┌─ Texto do documento

Xitu diz, então, que, quando a kituta aparecia, tudo se movimentava, todos os seres do universo vegetal e animal, todos a respeitavam, porque senão ela secava a água do manancial. Percebe-se um mundo complexo e interligado, onde diferentes dimensões do visível e do invisível se entrelaçam e se complementam.
Já Ruy Duarte de Carvalho, faz outra descrição destes seres, nas entrevistas de campo que fez na ilha de Luanda, com alguns muxiluandas que tiveram contato com a Kyanda:
Quando ia chegar na lagoa da ponta do Mussulo, no Pinho, apanhei um arrepio e comecei a rezar e a falar. Estava cheio de luzes por cima da lagoa. Era voltar para trás ou avançar. Avancei batendo as palmas: – mais velhos, eu não sei nada, fui só passear, estou a voltar em casa. E as luzes todas se apagaram. Mais longe, já olhei para trás: as luzes, lá com o brilho delas, outra vez acesas. O meu cabelo voltou ao normal e o medo passou. Para ver mesmo, é difícil. Tapam o corpo com o cabelo, viram as costas, dão-te escuridão nos olhos. A luz que vês é espalhada: um bando de patos a brincar na baía, as vezes pombos, em terra. Mas são de luz, sobretudo, e cor e brilho e fitas. (CARVALHO apud PEPETELA, 1990, p.135).
Carvalho ainda salienta que as Kyandas tem um amplo poder, pois tudo veem e tudo ouvem, tendo também uma importância significativa na abundancia do pescado, nas movimentações do mar ou nas tempestades. Assim os pescadores tem que agradar a mesma, com cerimônias, o Kakalu que dura dias, oferendo a ela as melhores iguarias, como bebidas finas, vinhos do porto, uísque, cerveja, refrigerantes, uva passas, gengibre, cola, cigarros etc tudo isso acompanhado de invocações e danças.

└─
┌─ Trechos do material

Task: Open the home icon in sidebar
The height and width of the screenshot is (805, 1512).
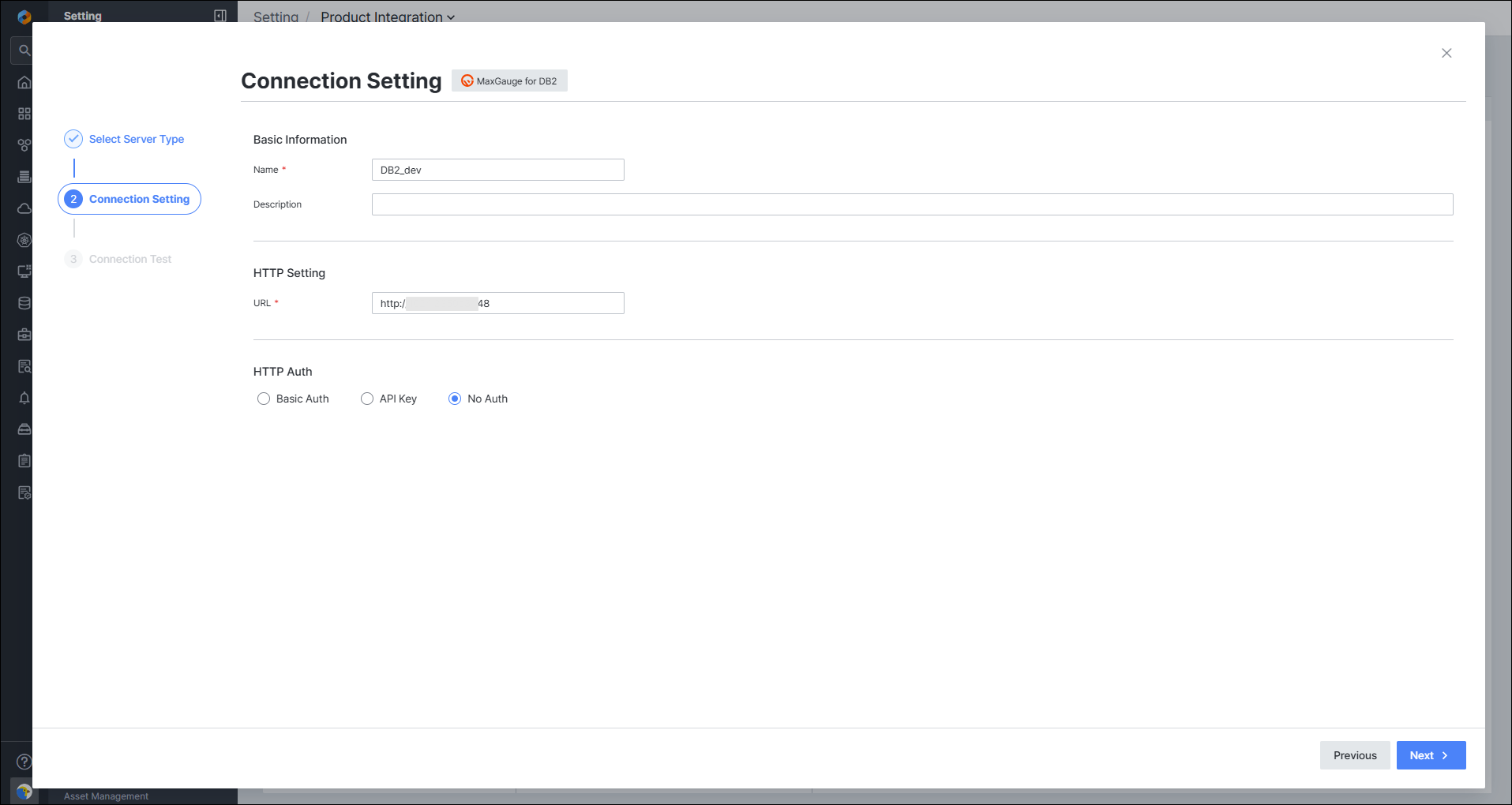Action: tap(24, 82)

└─
┌─ Trechos do material

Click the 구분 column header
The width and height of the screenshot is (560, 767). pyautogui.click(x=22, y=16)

└─

▶ **Exercício proposto**
Digite de novo todo o texto sobre a Kyanda, sem mudar nada. Esse material é à parte e não tem ligação com o texto.

▶ **A solução**
Xitu diz, então, que, quando a kituta aparecia, tudo se movimentava, todos os seres do universo vegetal e animal, todos a respeitavam, porque senão ela secava a água do manancial. Percebe-se um mundo complexo e interligado, onde diferentes dimensões do visível e do invisível se entrelaçam e se complementam.
Já Ruy Duarte de Carvalho, faz outra descrição destes seres, nas entrevistas de campo que fez na ilha de Luanda, com alguns muxiluandas que tiveram contato com a Kyanda:
Quando ia chegar na lagoa da ponta do Mussulo, no Pinho, apanhei um arrepio e comecei a rezar e a falar. Estava cheio de luzes por cima da lagoa. Era voltar para trás ou avançar. Avancei batendo as palmas: – mais velhos, eu não sei nada, fui só passear, estou a voltar em casa. E as luzes todas se apagaram. Mais longe, já olhei para trás: as luzes, lá com o brilho delas, outra vez acesas. O meu cabelo voltou ao normal e o medo passou. Para ver mesmo, é difícil. Tapam o corpo com o cabelo, viram as costas, dão-te escuridão nos olhos. A luz que vês é espalhada: um bando de patos a brincar na baía, as vezes pombos, em terra. Mas são de luz, sobretudo, e cor e brilho e fitas. (CARVALHO apud PEPETELA, 1990, p.135).
Carvalho ainda salienta que as Kyandas tem um amplo poder, pois tudo veem e tudo ouvem, tendo também uma importância significativa na abundancia do pescado, nas movimentações do mar ou nas tempestades. Assim os pescadores tem que agradar a mesma, com cerimônias, o Kakalu que dura dias, oferendo a ela as melhores iguarias, como bebidas finas, vinhos do porto, uísque, cerveja, refrigerantes, uva passas, gengibre, cola, cigarros etc tudo isso acompanhado de invocações e danças.